> **INPUT MATERIAL**
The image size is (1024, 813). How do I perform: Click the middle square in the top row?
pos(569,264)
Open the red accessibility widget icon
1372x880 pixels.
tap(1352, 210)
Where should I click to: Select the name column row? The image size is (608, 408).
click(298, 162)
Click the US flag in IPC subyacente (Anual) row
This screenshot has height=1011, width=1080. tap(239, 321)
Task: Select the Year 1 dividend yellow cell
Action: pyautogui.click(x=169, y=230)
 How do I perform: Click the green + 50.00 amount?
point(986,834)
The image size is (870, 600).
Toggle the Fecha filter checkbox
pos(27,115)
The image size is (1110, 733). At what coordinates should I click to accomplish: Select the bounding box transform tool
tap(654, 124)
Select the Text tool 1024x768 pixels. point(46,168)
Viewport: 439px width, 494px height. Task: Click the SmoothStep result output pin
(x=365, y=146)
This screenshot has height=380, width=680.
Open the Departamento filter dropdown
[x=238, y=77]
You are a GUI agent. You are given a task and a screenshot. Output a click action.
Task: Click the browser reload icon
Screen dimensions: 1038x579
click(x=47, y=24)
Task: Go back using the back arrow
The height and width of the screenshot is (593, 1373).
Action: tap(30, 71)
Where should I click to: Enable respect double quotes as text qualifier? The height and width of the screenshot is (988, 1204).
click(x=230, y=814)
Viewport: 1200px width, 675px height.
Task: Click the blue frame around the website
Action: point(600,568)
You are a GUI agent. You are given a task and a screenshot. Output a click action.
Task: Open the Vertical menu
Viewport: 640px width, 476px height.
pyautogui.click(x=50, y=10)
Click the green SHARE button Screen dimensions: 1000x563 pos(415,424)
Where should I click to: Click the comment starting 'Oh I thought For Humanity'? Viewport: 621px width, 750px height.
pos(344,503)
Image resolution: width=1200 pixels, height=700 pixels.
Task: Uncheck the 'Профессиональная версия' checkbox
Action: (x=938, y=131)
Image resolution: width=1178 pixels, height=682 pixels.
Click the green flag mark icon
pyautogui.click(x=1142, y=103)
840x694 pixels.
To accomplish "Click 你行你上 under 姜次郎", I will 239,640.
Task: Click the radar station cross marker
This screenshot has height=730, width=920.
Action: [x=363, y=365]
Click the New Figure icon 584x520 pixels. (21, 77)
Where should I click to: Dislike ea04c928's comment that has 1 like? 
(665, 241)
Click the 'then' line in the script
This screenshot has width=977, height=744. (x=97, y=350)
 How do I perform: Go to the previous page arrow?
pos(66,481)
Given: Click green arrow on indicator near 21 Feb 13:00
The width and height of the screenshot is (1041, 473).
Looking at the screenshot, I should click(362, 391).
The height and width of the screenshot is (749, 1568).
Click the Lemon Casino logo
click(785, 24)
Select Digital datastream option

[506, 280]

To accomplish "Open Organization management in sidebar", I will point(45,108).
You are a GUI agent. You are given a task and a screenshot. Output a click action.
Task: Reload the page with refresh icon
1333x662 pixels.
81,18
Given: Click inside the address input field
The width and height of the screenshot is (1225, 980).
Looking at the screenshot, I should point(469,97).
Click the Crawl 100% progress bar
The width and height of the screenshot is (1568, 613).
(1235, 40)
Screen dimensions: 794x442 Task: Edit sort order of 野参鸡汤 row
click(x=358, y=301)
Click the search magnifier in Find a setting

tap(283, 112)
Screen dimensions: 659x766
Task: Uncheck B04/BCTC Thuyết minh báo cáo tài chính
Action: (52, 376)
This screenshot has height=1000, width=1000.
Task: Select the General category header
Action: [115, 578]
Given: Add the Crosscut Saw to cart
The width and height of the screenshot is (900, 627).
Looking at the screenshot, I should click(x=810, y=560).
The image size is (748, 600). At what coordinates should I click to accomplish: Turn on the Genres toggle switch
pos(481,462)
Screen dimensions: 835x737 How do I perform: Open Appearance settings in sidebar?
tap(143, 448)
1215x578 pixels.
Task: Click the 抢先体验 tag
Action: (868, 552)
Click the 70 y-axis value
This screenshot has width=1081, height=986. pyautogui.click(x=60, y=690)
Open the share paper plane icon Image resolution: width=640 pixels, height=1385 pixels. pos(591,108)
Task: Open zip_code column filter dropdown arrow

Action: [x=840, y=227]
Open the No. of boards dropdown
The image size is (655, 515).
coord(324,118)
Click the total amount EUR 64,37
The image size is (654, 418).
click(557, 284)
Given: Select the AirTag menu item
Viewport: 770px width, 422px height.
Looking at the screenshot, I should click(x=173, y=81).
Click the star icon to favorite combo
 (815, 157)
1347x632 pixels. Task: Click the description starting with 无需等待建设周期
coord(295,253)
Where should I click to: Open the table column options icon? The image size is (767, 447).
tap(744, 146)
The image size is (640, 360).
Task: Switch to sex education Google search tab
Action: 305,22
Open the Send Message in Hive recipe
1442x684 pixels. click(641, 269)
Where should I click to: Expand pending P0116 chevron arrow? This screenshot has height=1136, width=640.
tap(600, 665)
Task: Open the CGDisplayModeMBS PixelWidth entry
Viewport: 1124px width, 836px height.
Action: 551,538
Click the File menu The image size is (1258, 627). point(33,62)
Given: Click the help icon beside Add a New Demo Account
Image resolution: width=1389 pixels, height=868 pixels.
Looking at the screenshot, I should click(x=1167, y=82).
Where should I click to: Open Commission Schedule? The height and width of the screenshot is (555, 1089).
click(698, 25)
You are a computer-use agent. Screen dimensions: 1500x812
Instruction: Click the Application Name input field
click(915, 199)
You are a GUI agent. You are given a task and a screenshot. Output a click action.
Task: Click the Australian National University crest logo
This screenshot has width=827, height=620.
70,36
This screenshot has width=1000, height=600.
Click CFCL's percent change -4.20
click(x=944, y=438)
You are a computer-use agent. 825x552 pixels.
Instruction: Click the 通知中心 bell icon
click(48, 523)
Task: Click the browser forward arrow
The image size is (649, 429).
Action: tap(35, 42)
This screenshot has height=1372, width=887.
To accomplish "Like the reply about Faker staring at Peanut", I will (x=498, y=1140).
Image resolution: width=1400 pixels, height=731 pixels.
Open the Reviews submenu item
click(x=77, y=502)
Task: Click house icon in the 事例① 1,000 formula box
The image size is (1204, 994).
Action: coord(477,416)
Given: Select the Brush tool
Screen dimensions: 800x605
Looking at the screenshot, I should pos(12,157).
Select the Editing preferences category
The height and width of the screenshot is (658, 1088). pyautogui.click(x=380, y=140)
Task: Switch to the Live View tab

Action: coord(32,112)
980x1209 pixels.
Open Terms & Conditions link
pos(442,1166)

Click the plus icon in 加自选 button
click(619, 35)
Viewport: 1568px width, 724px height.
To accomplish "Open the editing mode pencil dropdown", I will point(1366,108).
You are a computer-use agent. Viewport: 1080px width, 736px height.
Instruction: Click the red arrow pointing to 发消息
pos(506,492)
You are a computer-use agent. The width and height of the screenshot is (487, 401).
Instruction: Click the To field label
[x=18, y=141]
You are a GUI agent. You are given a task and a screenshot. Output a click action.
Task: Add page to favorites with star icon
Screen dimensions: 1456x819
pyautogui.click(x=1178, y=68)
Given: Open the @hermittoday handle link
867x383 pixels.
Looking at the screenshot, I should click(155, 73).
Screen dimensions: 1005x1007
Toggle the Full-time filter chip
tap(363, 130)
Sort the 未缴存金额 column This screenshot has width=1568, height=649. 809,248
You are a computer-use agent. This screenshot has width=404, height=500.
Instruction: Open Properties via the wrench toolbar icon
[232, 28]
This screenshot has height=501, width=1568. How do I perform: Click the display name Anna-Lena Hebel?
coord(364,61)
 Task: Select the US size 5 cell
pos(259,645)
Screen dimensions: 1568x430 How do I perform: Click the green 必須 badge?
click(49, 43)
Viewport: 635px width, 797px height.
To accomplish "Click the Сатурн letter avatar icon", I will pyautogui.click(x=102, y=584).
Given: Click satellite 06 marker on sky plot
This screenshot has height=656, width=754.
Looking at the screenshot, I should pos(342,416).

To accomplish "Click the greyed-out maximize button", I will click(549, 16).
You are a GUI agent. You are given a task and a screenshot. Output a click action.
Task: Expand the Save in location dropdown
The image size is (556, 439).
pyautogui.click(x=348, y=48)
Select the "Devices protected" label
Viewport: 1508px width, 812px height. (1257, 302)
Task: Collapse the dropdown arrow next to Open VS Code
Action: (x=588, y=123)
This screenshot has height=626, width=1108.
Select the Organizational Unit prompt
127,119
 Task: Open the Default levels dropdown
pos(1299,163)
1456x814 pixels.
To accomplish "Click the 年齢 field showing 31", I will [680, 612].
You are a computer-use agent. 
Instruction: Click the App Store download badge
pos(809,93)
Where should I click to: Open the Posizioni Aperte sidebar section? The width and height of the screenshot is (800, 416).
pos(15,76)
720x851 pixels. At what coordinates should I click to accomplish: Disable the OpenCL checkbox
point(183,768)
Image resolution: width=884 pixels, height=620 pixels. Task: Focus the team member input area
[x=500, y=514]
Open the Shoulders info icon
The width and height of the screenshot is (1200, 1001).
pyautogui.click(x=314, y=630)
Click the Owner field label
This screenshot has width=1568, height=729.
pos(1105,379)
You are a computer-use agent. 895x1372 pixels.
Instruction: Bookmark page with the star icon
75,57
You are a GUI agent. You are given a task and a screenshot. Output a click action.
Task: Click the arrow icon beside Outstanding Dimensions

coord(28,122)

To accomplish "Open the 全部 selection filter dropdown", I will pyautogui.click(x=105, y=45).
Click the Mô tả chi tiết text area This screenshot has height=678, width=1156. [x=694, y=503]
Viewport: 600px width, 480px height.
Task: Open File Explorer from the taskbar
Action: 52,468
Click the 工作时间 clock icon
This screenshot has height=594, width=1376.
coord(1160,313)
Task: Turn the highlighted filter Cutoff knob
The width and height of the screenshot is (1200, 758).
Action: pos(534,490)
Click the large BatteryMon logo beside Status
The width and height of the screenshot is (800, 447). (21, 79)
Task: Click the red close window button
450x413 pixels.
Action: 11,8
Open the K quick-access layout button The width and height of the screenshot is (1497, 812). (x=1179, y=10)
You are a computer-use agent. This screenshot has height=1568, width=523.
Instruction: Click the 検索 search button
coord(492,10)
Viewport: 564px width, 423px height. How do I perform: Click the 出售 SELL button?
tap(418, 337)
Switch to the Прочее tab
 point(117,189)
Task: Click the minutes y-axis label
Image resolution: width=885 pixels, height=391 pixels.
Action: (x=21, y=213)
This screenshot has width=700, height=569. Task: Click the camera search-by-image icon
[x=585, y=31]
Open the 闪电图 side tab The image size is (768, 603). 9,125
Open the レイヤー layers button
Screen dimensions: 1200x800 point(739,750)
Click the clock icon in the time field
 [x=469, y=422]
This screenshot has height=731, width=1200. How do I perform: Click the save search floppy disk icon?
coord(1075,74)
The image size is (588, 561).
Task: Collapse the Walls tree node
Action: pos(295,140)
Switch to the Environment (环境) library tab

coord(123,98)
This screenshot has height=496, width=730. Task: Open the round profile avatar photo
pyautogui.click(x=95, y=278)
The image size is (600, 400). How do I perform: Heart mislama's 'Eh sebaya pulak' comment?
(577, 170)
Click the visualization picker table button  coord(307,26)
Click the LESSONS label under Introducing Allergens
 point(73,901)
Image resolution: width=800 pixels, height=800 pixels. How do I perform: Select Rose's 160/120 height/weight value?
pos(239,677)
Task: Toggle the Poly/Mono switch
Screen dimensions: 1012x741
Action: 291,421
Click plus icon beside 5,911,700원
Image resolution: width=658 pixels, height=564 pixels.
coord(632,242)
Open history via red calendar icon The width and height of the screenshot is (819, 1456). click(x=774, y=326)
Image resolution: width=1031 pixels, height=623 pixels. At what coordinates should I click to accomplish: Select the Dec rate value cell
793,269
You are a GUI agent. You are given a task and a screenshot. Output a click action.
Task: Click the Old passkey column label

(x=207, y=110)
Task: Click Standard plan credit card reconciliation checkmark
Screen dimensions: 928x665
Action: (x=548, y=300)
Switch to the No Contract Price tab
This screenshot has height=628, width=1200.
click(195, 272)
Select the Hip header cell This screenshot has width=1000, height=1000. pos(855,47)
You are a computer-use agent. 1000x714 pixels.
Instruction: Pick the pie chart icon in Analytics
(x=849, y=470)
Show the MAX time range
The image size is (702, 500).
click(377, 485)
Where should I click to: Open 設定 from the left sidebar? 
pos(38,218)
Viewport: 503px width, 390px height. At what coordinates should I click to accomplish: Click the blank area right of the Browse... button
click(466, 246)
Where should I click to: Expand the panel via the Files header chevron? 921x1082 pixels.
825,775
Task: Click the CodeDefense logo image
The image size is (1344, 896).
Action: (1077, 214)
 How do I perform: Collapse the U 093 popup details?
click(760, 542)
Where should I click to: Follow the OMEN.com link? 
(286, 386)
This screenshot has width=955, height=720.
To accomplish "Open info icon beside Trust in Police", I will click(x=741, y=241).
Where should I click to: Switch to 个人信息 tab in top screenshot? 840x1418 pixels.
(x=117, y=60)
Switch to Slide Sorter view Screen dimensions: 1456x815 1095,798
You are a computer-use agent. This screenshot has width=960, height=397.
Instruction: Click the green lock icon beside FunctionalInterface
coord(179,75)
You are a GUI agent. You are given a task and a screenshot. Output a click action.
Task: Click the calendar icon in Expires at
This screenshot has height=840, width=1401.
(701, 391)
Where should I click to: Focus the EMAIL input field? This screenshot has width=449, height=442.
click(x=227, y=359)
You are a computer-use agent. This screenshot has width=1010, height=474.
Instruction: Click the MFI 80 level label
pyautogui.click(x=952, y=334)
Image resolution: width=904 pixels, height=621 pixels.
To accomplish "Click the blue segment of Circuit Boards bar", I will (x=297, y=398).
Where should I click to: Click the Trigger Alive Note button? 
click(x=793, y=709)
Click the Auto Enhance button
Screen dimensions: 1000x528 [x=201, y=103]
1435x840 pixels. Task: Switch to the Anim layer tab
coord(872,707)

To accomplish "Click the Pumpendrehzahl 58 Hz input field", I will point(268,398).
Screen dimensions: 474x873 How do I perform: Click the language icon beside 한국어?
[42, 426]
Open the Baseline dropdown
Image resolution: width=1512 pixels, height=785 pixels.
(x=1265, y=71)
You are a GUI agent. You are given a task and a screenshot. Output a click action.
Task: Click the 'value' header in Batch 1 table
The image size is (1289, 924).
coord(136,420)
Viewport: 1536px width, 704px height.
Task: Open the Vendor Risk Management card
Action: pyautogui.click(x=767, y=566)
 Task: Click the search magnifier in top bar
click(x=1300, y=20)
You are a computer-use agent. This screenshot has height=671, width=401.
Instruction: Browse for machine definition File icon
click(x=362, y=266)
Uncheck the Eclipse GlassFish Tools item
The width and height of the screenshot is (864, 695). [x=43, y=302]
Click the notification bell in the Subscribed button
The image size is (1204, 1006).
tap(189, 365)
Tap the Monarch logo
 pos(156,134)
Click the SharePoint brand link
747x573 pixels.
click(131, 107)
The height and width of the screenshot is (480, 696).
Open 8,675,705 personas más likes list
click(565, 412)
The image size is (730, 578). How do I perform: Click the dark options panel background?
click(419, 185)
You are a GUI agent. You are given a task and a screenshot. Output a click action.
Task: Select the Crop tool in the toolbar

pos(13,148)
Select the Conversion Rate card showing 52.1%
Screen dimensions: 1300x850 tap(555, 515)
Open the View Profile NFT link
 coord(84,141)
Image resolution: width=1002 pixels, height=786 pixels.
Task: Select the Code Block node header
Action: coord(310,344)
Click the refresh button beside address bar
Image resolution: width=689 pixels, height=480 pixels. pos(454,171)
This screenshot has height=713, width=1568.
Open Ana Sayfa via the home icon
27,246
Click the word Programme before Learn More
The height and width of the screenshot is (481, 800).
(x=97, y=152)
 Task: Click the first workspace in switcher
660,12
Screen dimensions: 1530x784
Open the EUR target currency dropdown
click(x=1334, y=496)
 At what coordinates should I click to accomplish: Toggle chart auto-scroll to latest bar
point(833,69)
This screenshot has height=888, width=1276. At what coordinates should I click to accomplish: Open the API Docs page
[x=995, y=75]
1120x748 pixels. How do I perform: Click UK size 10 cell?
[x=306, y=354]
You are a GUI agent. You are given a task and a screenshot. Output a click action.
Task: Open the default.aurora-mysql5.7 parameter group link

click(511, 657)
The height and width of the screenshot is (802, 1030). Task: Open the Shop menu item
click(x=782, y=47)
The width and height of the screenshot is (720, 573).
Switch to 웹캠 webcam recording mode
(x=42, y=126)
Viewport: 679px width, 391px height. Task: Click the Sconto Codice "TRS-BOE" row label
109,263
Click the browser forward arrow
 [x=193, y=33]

> **TRY IT**
The lines that contain the word "info" are wanted; copy each of them from the records.

> **THE COMPLETED TASK**
Open the Shoulders info icon
To accomplish "Open info icon beside Trust in Police", I will click(x=741, y=241).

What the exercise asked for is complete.